For other markers, the call to action is less obvious. Lactate dehydrogensae (LD), for example, is a marker of many issues. It can indicate liver disease, anaemia, heart attack, bone fractures, muscle trauma, cancers, and infections such as encephalitis, meningitis, encephalitis, and HIV. This paper has confirmed that higher LD is not good if you want to reach 100. However, what should one do to lower this marker? Avoiding heart attacks, cancer and infections is something we would all like to do, but the ‘how-to’ manual is not clear.
There were some interesting nutrition markers in this research. GGT can be impacted by vitamin D deficiency. Fructose has been implicated in markers. Glucose is best controlled. Iron is important. These markers combine to support a nutrient dense diet – rich in micronutrients and not too high in foods that convert to glucose (carbohydrates).
My usual advice – 1) eat real food, 2) choose that food for the nutrients it contains (meat, fish, eggs, dairy, and green things as the base) and 3) eat a maximum of three times a day – still holds after reading this research.
There is also the issue of health to consider. We recently returned from Greece and got chatting to a retired farmer couple at the airport. The wife shared that her mother had died while they were away. We expressed our condolences, but these were waved away. The couple explained that mum was 101 and had long ago lost her beloved husband and all friends. She was blind, deaf and had been without mobility and cognition for years. The family had been upset by mum’s condition for some time and now felt relief that her suffering was over.

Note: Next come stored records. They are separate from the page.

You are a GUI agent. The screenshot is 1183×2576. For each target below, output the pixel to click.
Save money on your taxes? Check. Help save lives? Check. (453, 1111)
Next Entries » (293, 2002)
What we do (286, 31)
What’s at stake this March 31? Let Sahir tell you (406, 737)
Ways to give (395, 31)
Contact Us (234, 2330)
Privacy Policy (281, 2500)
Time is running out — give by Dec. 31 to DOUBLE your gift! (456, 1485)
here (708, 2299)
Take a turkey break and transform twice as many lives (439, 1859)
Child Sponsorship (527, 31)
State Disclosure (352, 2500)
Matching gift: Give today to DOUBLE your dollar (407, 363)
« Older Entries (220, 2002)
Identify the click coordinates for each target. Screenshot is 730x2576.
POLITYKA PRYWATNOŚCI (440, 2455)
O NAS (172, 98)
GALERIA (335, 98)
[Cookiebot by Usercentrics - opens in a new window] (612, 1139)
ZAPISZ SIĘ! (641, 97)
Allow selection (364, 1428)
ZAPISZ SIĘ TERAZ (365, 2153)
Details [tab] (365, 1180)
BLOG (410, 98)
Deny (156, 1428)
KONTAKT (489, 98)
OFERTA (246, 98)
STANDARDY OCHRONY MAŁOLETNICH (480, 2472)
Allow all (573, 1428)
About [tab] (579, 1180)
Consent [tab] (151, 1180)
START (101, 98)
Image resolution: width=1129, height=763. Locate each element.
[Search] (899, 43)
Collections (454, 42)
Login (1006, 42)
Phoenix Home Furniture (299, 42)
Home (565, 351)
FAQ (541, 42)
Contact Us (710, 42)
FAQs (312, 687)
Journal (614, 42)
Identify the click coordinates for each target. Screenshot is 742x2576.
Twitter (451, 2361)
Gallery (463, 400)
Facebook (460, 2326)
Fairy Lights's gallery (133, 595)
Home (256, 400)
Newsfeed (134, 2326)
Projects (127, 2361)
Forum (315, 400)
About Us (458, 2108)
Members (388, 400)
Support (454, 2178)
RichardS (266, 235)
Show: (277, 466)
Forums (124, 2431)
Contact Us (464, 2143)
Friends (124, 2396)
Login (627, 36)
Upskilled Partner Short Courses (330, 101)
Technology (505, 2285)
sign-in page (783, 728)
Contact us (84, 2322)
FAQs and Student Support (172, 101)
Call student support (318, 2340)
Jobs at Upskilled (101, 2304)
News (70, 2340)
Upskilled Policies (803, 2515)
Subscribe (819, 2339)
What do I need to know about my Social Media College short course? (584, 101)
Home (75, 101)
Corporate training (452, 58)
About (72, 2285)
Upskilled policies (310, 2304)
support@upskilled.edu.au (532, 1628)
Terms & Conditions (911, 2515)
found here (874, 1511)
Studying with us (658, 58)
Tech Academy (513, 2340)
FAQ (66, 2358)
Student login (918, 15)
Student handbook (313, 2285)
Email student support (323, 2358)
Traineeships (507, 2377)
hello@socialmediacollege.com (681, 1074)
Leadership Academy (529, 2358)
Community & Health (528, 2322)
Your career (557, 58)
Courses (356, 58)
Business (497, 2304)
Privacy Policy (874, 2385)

Do we really want to live to 100 or do we want the maximum number of healthy and active years that we can enjoy? My goal is the latter.
Ref 1: Murata et al. Blood biomarker profiles and exceptional longevity: comparison of centenarians and non‑centenarians in a 35‑year follow‑up of the Swedish AMORIS cohort. GeroScience. 2023.
Ref 2: United nations, department of economic and social affairs, population division. World population prospects 2022, Online Edition. 2022. https://population.un.org/wpp/
Willcox et al. Centenarian studies: important contributors to our understanding of the aging process and longevity. Curr Gerontol Geriatr Res. 2010.
Ref 3: Motta et al. Successful aging in centenarians: myths and reality. Arch Gerontol Geriatr. 2005.
Ref 4: Alvarez et al. Stratification in health and survival after age 100: evidence from Danish centenarians. BMC Geriatr. 2021.
Ref 5: Gellert et al. Multimorbidity profiles in German centenarians: a latent class analysis of health insurance data. J Aging Health. 2019.